▶ DOCUMENT PASSAGE
....................

With Rufus Norris, by his own admission, nowhere near as strong on the classics as
his predecessor and relying heavily on advice from his associates, the choice of
As You Like It as the first Shakespeare play of his tenure was greeted as
something of a predictably safe choice. Happily this isn't something that extends to
Polly Findlay's production which, though far from the funniest version of the play
I've ever seen, may be one of the most charming and visually inventive. The setting
is the court of a usurping duke - here a modern-day stock trading office - whose
daughter Celia (Patsy Ferran) has been allowed to keep her cousin Rosalind (Rosalie
Craig) as a companion. But Duke Frederick's (Leo Wringer) moods are unpredictable,
and he decides to banish Rosalind. She and Celia escape to the forest, taking with
them the clown Touchstone (Mark Benton.)
Also fleeing the court is the nobleman
Orlando (Joe Bannister,) whom Rosalind just so happens to have fallen in love with.
When she meets him again in the forest, she discovers that the feeling is mutual,
but by this point Rosalind is disguised as a boy, and instead of revealing herself
she comes up with a plan to test Orlando's love.

....................

▶ DATA BLOCK
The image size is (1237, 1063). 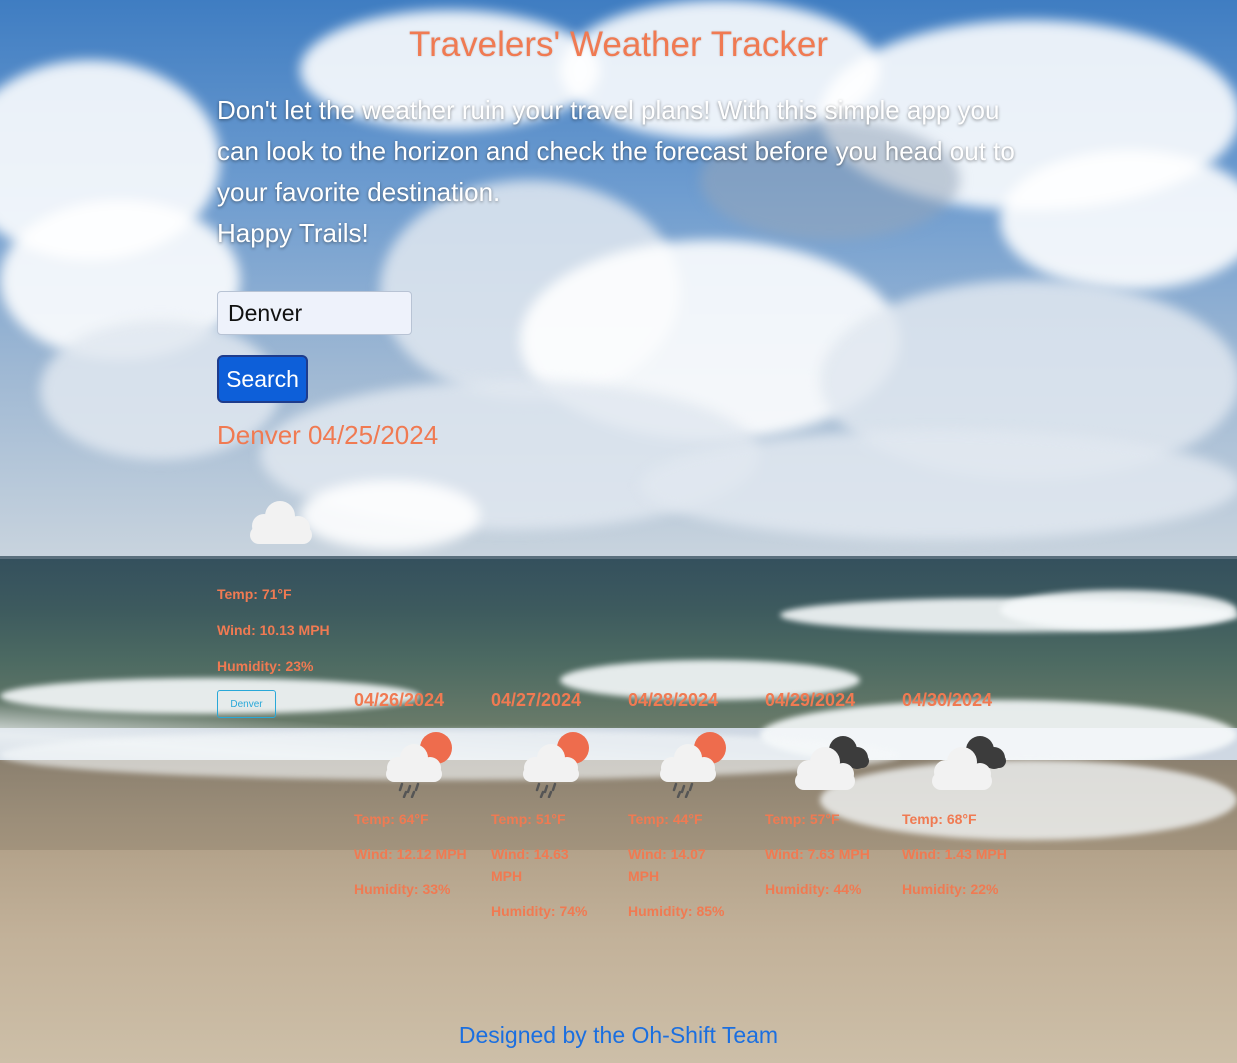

....................

▶ TO-DO ITEM
Summarize the passage about the As You Like It production in two sentences.

▶ RESULT
Choosing As You Like It as the first Shakespeare play of Rufus Norris's tenure was seen as predictably safe, but Polly Findlay's production, though not the funniest version the writer has seen, may be one of the most charming and visually inventive. The usurping duke's court is set in a modern-day stock trading office, and the plot follows Rosalind, who is banished by Duke Frederick and escapes to the forest with Celia and Touchstone, where, disguised as a boy, she meets Orlando again and devises a plan to test his love.